5. January 6, 1412: Joan of Arc."The Maid of Orléans" was little more than a rallying point for French forces against England in the Hundred Years' War. But she has become a symbol of French pride, Catholic martyrdom, and even feminism.

4. January 6, 1883: Kahlil Gibran. One of the earliest known Americans of Arab descent, the native of then-Ottoman-controlled Lebanon became one of the foremost poets of his time through his book The Prophet, though he rejected the title of "philosopher." But he is not the most famous Lebanese-American born on a January 6.

3. January 6, 1878: Carl Sandburg. One of America's greatest poets and one of its greatest historians, 2 fields without much crossover.

2. January 6, 1882: Sam Rayburn. He served a district in northeast Texas in Congress from 1913 until his death in 1961. From 1940 onward, he was the Democratic Party's floor leader in the U.S. House of Representatives.
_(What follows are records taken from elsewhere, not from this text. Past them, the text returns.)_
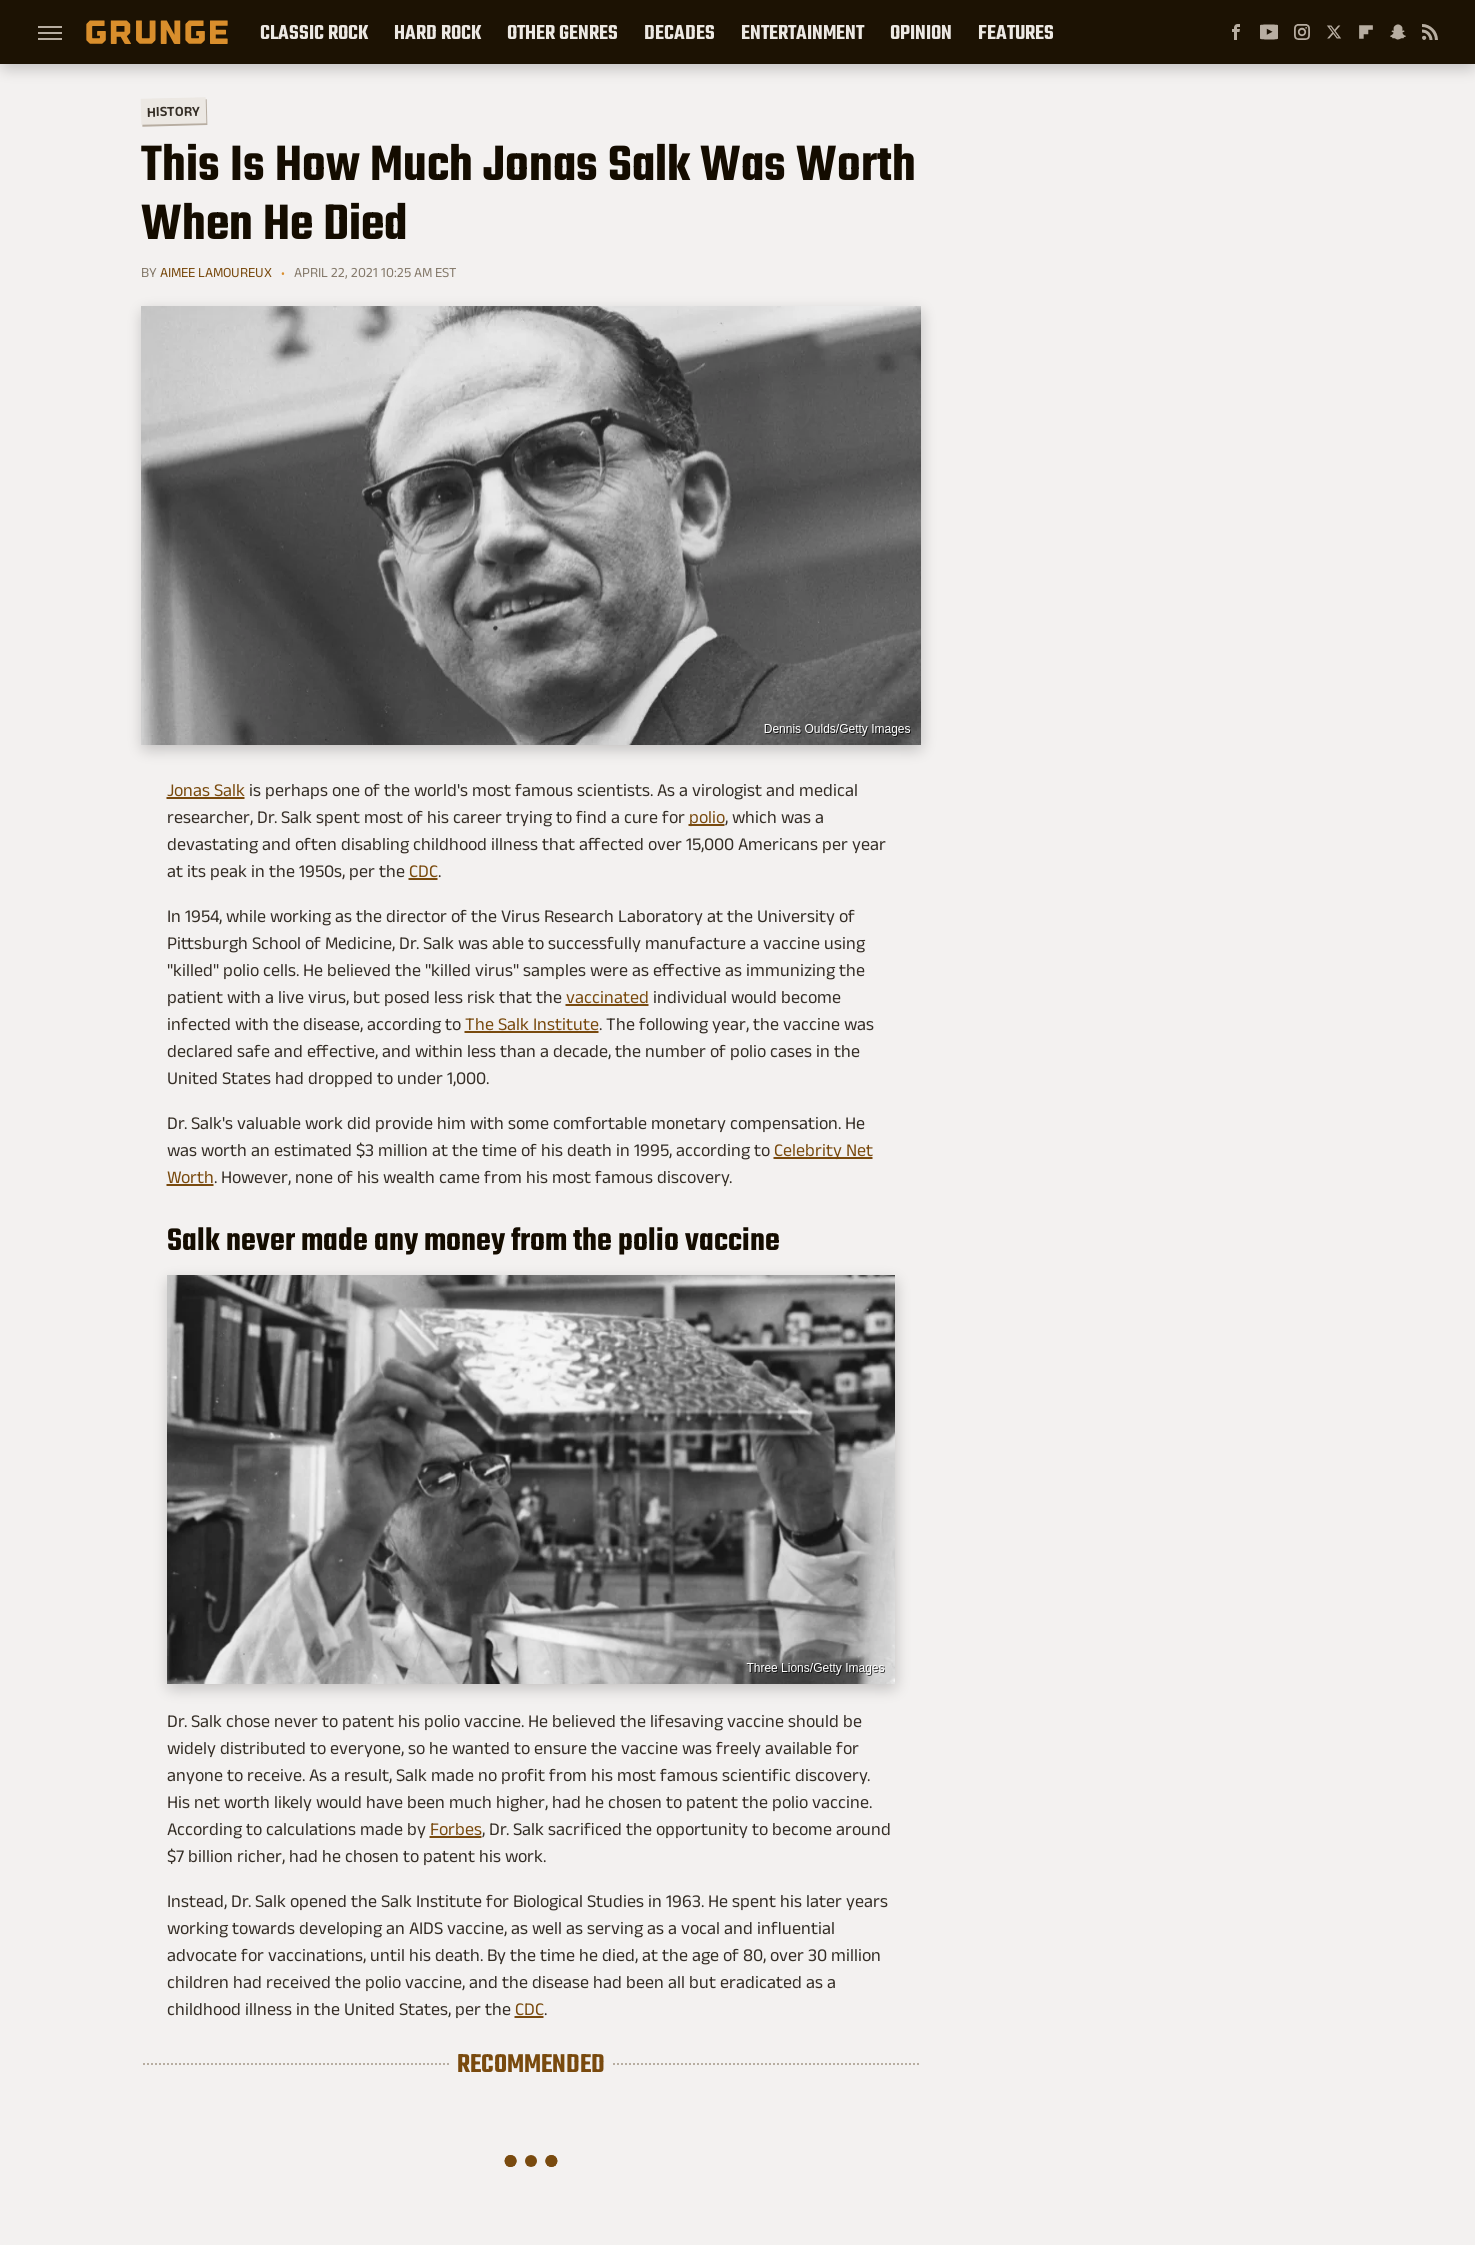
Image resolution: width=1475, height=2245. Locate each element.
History (172, 110)
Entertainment (802, 32)
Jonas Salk (206, 790)
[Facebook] (1236, 32)
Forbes (456, 1829)
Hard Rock (437, 32)
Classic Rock (314, 32)
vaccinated (607, 997)
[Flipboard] (1366, 32)
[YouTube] (1269, 32)
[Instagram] (1302, 32)
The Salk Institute (532, 1024)
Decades (679, 32)
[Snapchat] (1398, 32)
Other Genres (562, 32)
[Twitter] (1334, 32)
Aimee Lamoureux (216, 272)
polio (707, 817)
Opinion (921, 32)
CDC (423, 871)
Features (1016, 32)
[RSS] (1430, 32)
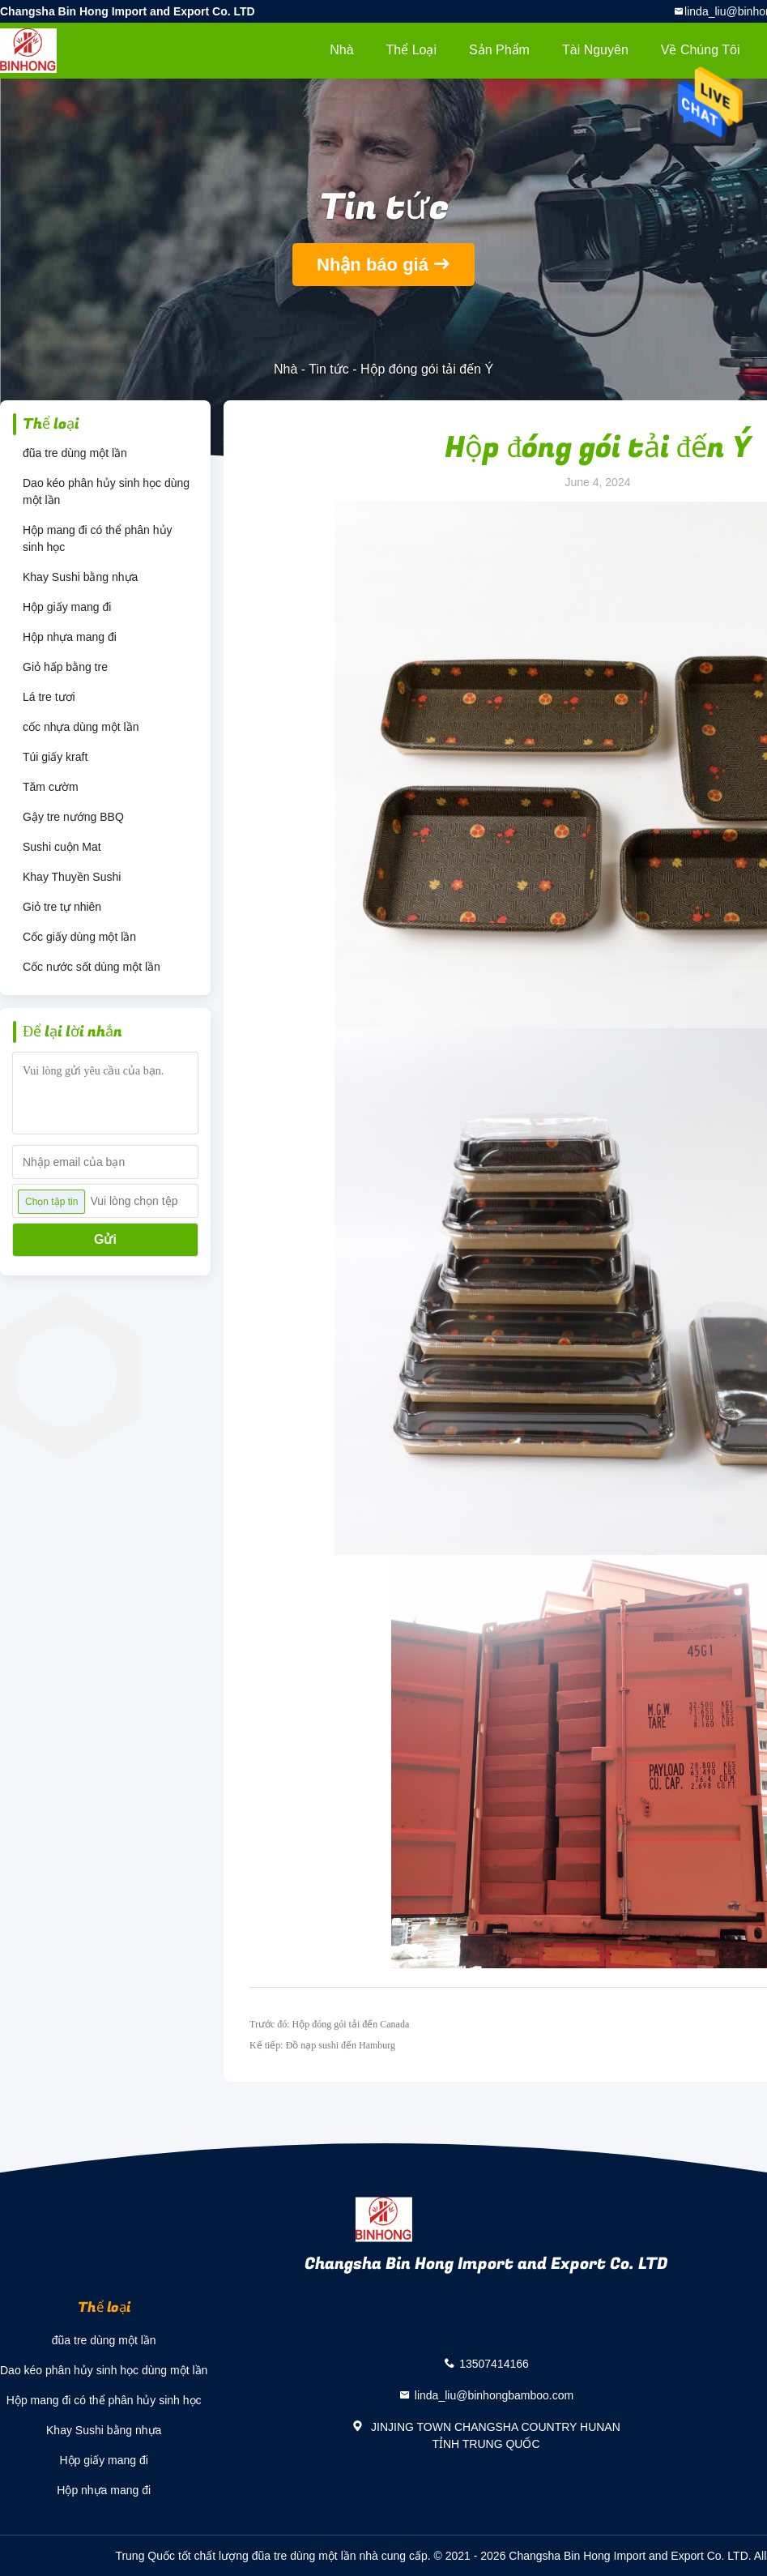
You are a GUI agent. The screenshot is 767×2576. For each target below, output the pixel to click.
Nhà (341, 50)
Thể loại (411, 50)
And from 1940 to 1946, again from 1949 to 1952, and again from 1955 to 1961, the man known to his colleagues as "Mr. Sam" was the Speaker of the House, serving longer in that office than anyone.

1. January 6, 1912: Danny Thomas. The most famous Arab-American of his time, he was a great comic actor, who believed his good fortune had been achieved through prayer. Like Gibran, he was a Maronite Catholic. He founded St. Jude Children's Research Center, which fights cancer and other diseases in children. It was founded in Memphis because one of his early spiritual advisers was from Tennessee.

His daughter Marlo Thomas became a star actor as well, and his son Tony Thomas became one of the leading TV producers.

Still alive as of this writing: Lopez, Lawson, McKinnon, Holtz, Atkinson, Long.